首に力が入らなくて、持ち上げられた衝動のまま後ろに倒れそうになった。
首にかけた手で乱暴にささえられると視界に男の姿をとらえる。
唇の右側に咥え煙草。いつも通りの舌打ち。
ああ、ちゃんと気づいてくれてる、良かった。
「・・・・と、めて」
やっと喋れた言葉は、ひどく掠れていた。
うっすらと目を開けると、男が掴んだ私の首に力を入れたところだった。
眉をひそめた瞬間、自分の首から伸びる男の左腕に力が入ったのがわかった。
筋肉と血管がぶるり、と動く。
冷たい、手の感触。
無意識に自分の両手が男の左腕に添えられる。
力は少しも入らない。入れる気もない。
ただ、触れるだけ。
私は笑っているだろうか。
それともまだ、泣いているんだろうか。
男の腕に、一層力が込められた瞬間、喉の奥で、かっ、と渇いた音がする。
白い光が散らばって、唇と指先が痺れた。
身体から力が抜けて、フローリングに放り出される。
頬が床に張り付いたけど、さっきまで触れられていた首筋の方がずっと冷たくなってしまっている。
そして私の体温を持っていって温くなった指先が、乱暴に、そして愛おしげに私の耳たぶを撫でた。

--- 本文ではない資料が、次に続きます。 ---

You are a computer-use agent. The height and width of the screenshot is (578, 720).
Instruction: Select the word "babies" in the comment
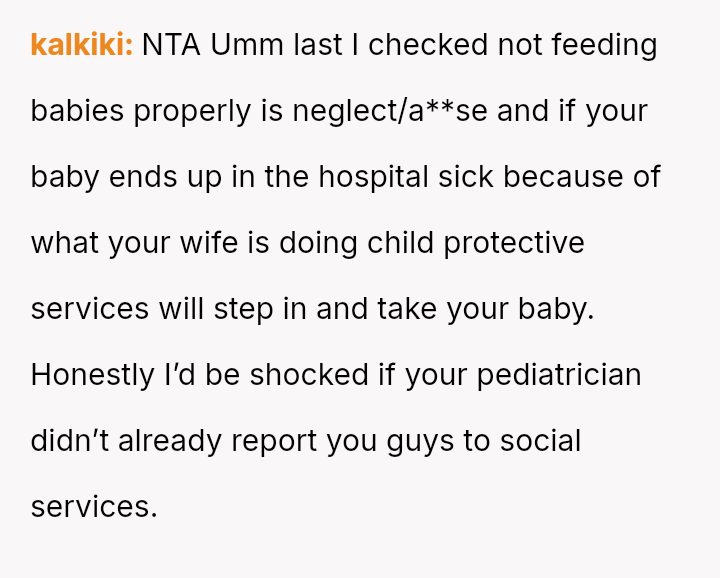(77, 111)
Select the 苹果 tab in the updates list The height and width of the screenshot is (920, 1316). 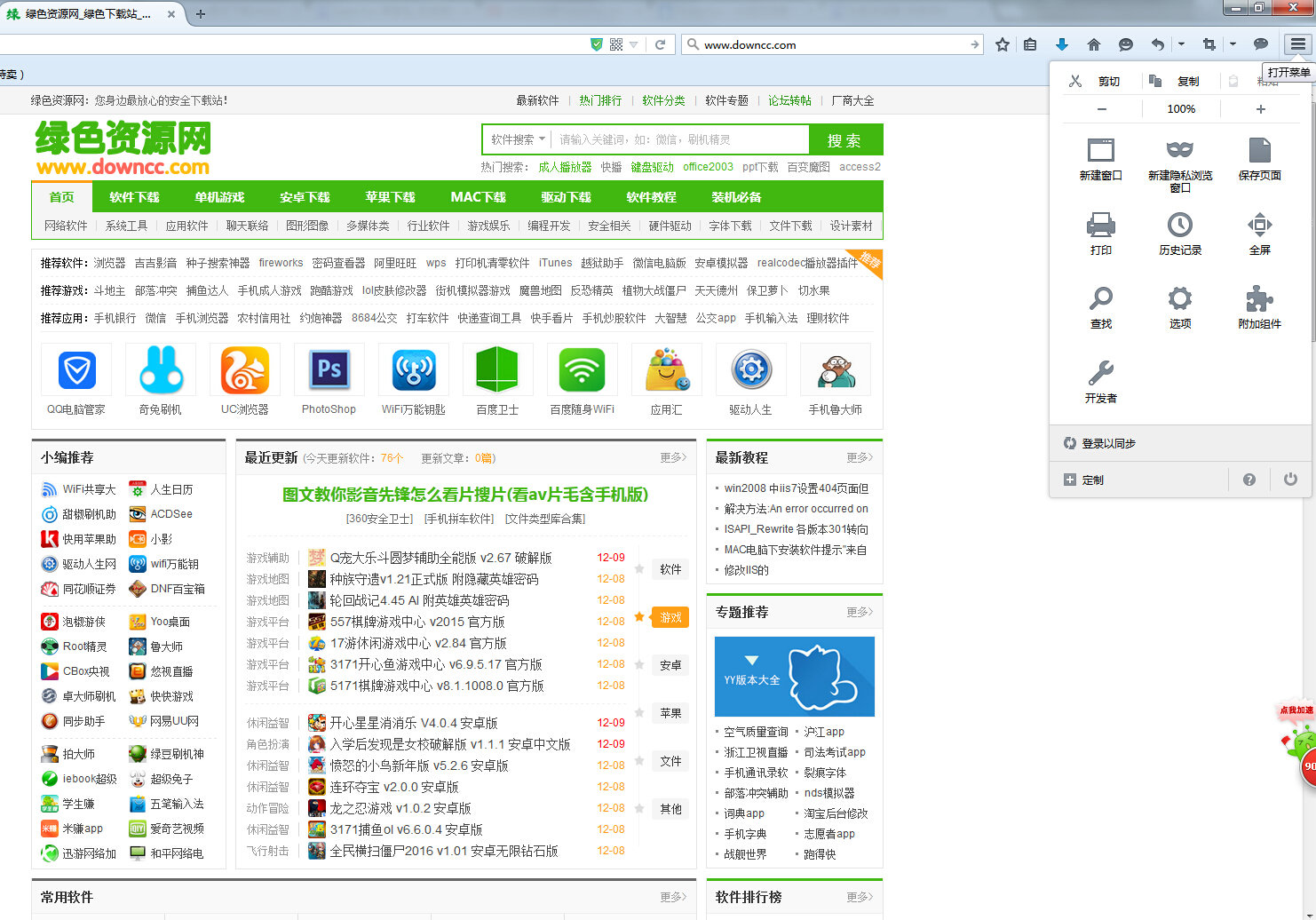pos(670,713)
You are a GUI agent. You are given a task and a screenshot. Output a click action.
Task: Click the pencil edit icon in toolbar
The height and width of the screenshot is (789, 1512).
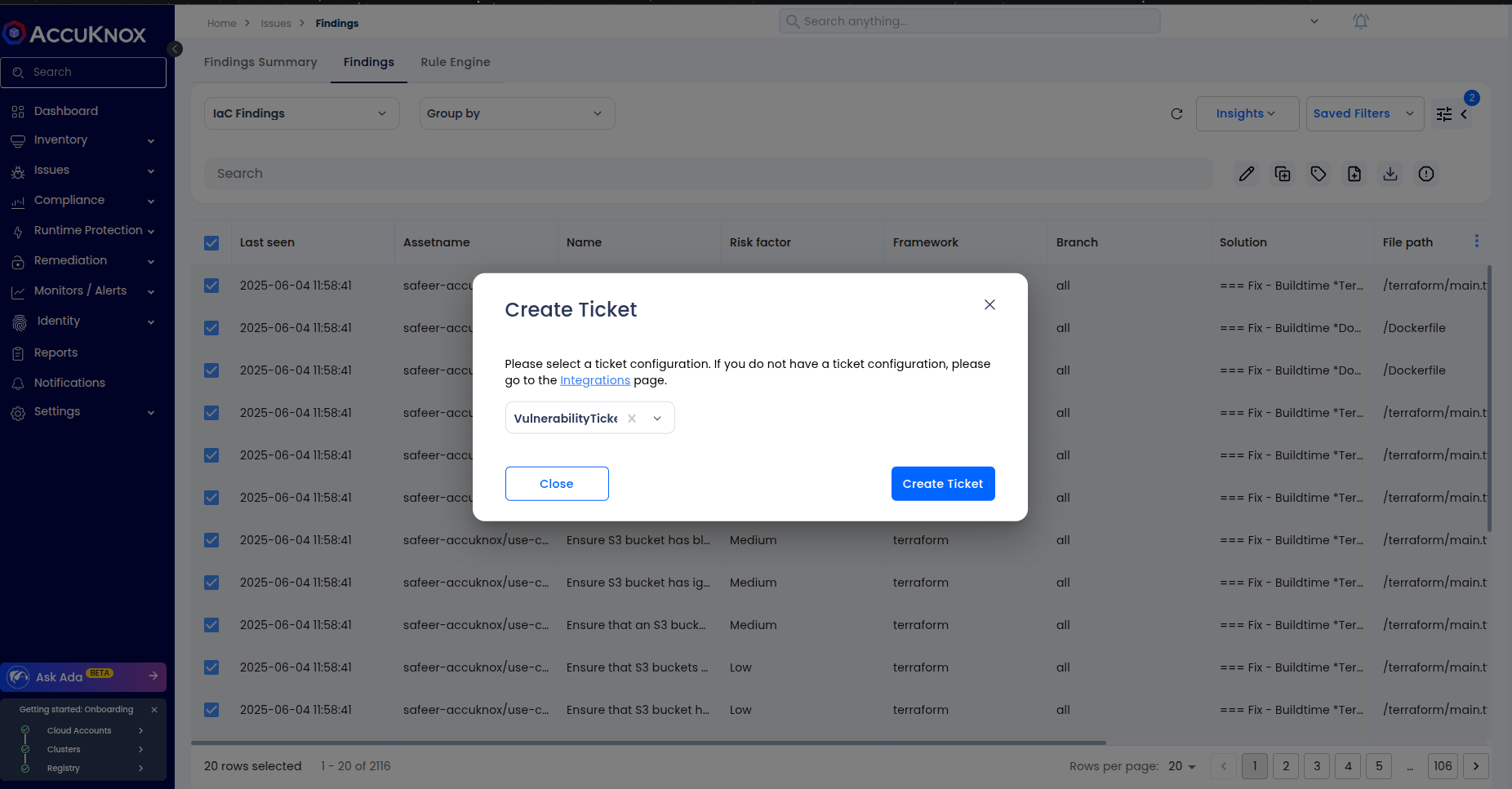(1246, 174)
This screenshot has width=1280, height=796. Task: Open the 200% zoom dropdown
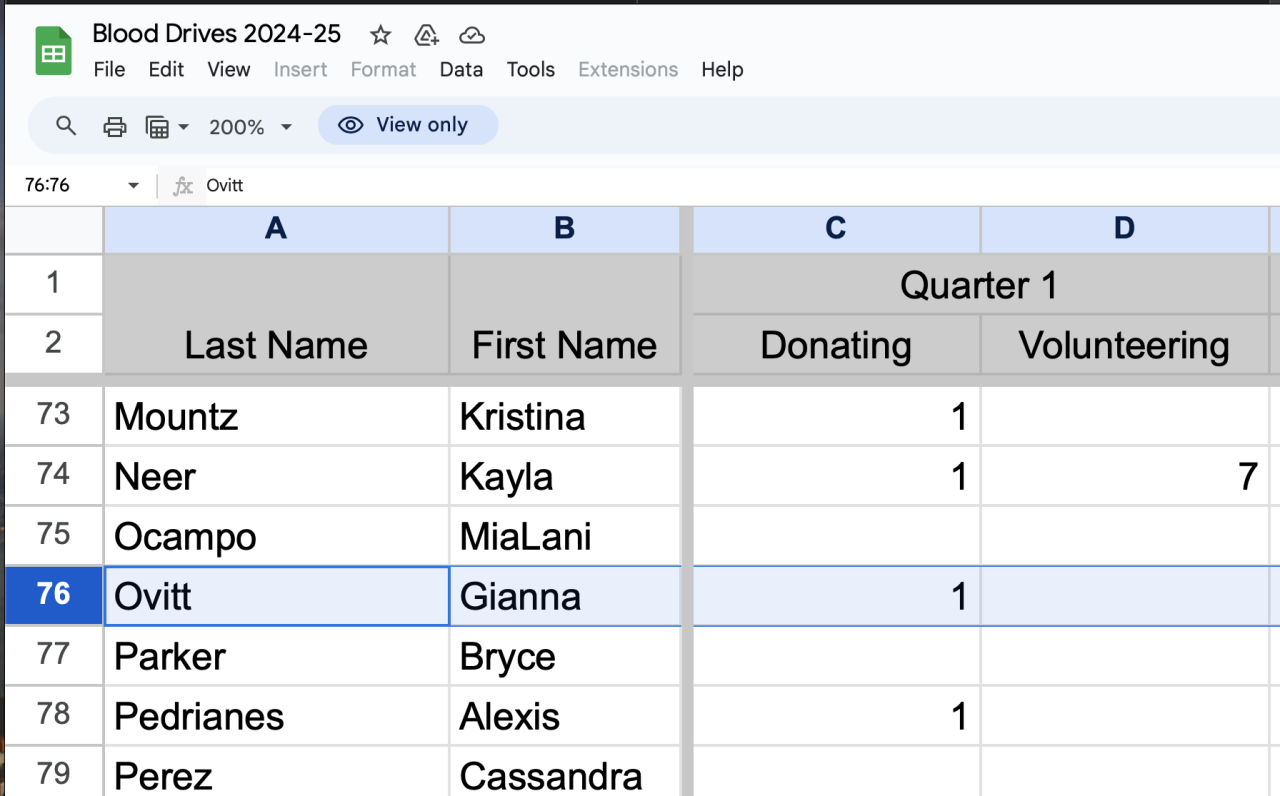pos(250,127)
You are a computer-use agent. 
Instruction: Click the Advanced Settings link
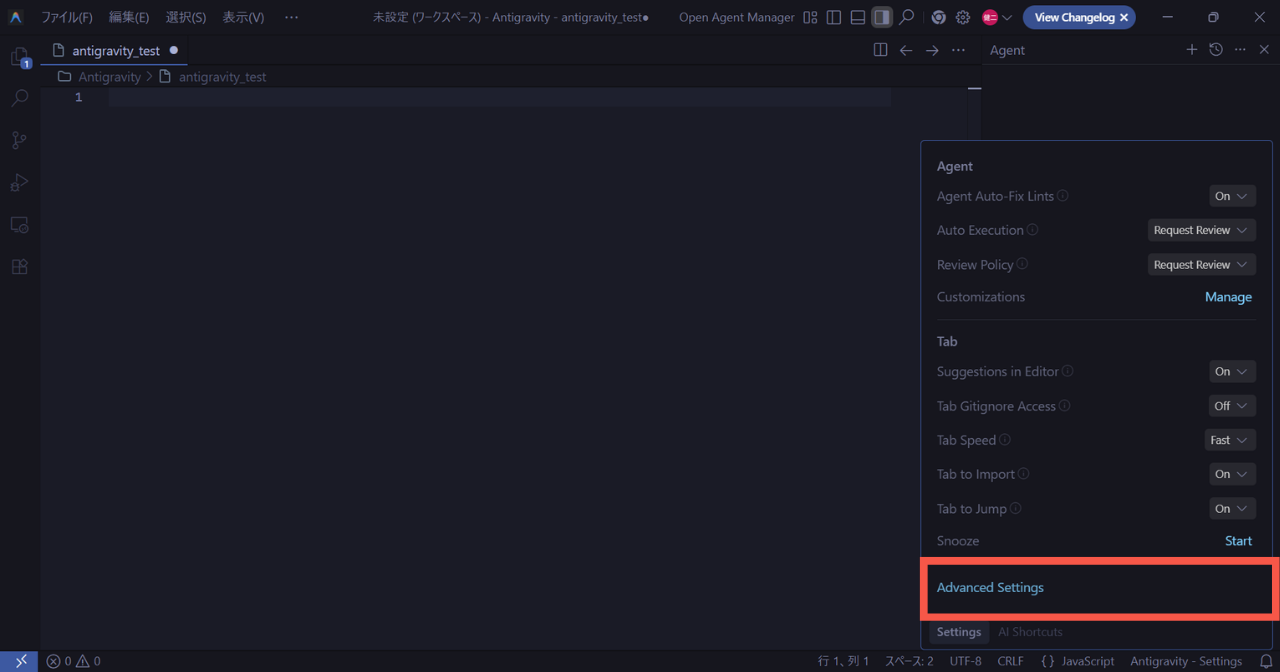click(990, 588)
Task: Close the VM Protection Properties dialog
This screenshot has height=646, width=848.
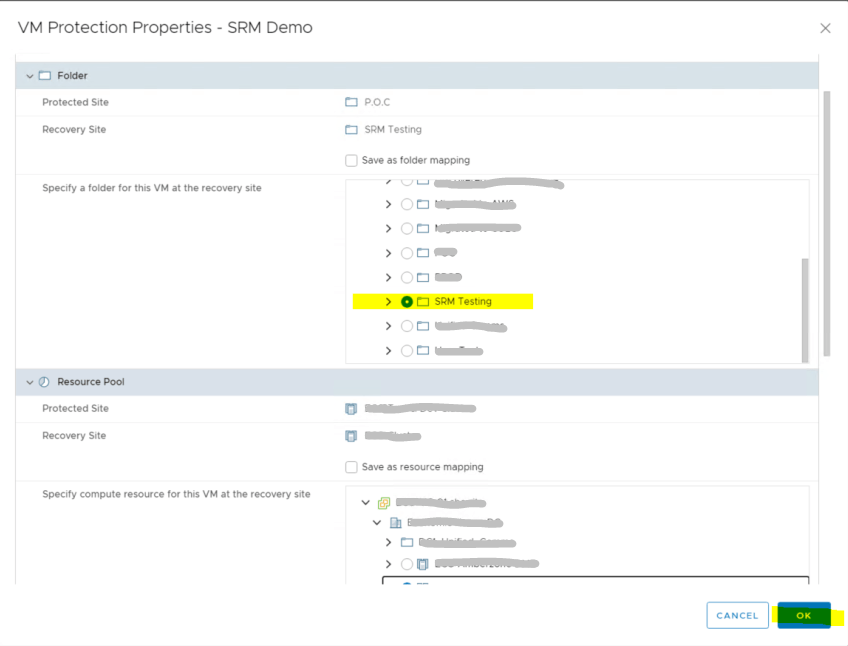Action: pos(825,28)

床に横たわったまま、ぼんやりとした意識を携えて耳を澄ます。
コップをシンクに置く音。
ハンガーからコートをとって、羽織る。目を瞑っていてもわかる仕草。
車の鍵を手にとって、玄関に向かう。
短くなった煙草を必要以上の力を込めて灰皿に押しつぶす、じゅり、じゅり、という音が耳に張り付く。
そして、新しい煙草に火をつける音。
私の脳裏には髪の毛を掴んで引き寄せられたときに見えた彼の姿が蘇ってくる。
唇の右側に咥え煙草。いつも通りの舌打ち。
いつの間にか男の気配が消えた部屋の外からはエンジンをかける音が聞こえて、すぐに何かを潰しながら引き摺る音がする。
そうだ、今日は朝から雪が降っていたから・・・
だからこんなにも早く出ていくんだろう。
慎重に運転する、なんてことが絶対に無いことがわかっていたから、何だかおかしくなって一人でくつくつ笑ってしまった。
ねえ、?
寄り添うように一緒に眠って、傷つけ合うことでしか、私たちは生きていけなかったね。
止めた呼吸の先に、いつだって私を見つめようとしてくれていた。
それなら今も
私を確めて
目を開けると、真っ白な街が窓ガラスの向こうに広がっていた。
きっと普段なら可愛らしく見えるであろう犬も、自然の白さに負けてなんとなく薄汚れて見えた。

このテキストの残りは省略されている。